Sen. Rand Paul of Kentucky said Monday that President Obama was “trying to do the right thing” with respect to the recently disclosed overseas operation that mistakenly killed two hostages, and that Mr. Paul does see a valuable use for drones.
“I do think that there is a valuable use for drones,” Mr. Paul said Monday on “Fox and Friends.” “And as much as I’m seen as [an] opponent of drones, I think in military and in warfare they do have some value.”
Mr. Paul, a 2016 presidential candidate, famously took to the Senate floor in March 2013 to filibuster the nomination of CIA Director John O. Brennan, pressing the administration on whether it thought it was legal to target American terror suspects on U.S. soil and bringing to the forefront the administration’s use of drones.
“I think this is a difficult situation,” Mr. Paul said Monday.

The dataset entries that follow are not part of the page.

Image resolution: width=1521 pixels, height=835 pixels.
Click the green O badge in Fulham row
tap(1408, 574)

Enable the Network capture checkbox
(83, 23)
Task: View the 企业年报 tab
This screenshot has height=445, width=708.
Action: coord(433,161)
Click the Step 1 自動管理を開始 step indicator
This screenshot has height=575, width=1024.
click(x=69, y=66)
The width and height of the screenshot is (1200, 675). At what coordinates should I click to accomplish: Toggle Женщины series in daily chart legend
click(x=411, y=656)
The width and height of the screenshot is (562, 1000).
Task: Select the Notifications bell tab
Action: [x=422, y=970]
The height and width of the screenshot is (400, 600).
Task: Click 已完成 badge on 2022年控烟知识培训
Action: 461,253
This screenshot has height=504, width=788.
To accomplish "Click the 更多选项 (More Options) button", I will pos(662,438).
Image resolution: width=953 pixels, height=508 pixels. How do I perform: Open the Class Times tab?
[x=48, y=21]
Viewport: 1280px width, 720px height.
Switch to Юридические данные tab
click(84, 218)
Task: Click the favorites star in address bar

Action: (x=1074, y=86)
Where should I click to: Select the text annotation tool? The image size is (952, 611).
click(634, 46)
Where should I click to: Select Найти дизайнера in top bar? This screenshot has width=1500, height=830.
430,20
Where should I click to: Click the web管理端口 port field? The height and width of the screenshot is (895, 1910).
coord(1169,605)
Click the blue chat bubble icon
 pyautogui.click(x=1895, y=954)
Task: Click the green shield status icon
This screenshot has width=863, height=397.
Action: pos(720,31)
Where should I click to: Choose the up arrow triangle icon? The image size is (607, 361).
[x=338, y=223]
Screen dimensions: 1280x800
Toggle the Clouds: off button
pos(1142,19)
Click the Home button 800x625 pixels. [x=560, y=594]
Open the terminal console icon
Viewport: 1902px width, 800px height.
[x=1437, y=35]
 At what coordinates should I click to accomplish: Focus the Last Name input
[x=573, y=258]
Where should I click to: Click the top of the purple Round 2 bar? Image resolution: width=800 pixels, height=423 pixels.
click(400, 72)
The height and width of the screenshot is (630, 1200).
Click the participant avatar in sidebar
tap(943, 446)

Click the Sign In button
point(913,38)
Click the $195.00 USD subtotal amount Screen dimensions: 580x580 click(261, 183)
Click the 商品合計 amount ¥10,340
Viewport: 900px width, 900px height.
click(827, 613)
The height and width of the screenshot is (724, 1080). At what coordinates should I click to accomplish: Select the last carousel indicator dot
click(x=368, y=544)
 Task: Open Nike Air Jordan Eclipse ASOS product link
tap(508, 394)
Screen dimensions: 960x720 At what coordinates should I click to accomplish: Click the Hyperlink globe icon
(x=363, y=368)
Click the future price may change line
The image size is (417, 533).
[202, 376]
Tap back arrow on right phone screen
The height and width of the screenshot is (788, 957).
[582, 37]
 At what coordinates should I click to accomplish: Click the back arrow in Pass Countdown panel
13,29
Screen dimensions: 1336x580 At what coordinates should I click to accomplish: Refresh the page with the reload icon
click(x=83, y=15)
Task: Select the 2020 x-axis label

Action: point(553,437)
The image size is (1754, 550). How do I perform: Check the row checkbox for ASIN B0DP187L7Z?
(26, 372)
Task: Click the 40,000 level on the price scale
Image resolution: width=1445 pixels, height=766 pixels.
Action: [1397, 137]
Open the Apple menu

Mr. Obama disclosed last week that a January drone strike on an al Qaeda compound mistakenly killed American aid worker Warren Weinstein and Italian Giovanni Lo Porto.
“You have hostages being held there, some of them American — you also have the people holding the hostages, some of them are American,” Mr. Paul said. “I’ve been an opponent of using drones about people not involved in combat. However, if you’re holding hostages, you kind of are involved in combat.”
The counterterrorism operation also killed Ahmed Farouq, an American who was an al Qaeda leader. Adam Gadahn, an American who joined al Qaeda, was also killed in January, likely in a separate counterterrorism operation, though neither was specifically targeted, the White House said.
“If there’s a kidnapping in New York, the police don’t have to have a warrant to go in — you see what I mean?” Mr. Paul said. “So you really don’t get due process or anything like that if you’re in a war zone. So these people were in a war zone and probably got what was coming to ’em — the captors. Unfortunately, some innocent people lost their lives — the hostages.”
“The world is so partisan — I tend not to want to blame the president for the loss of life here,” he said. “I think he was trying to do the right thing.”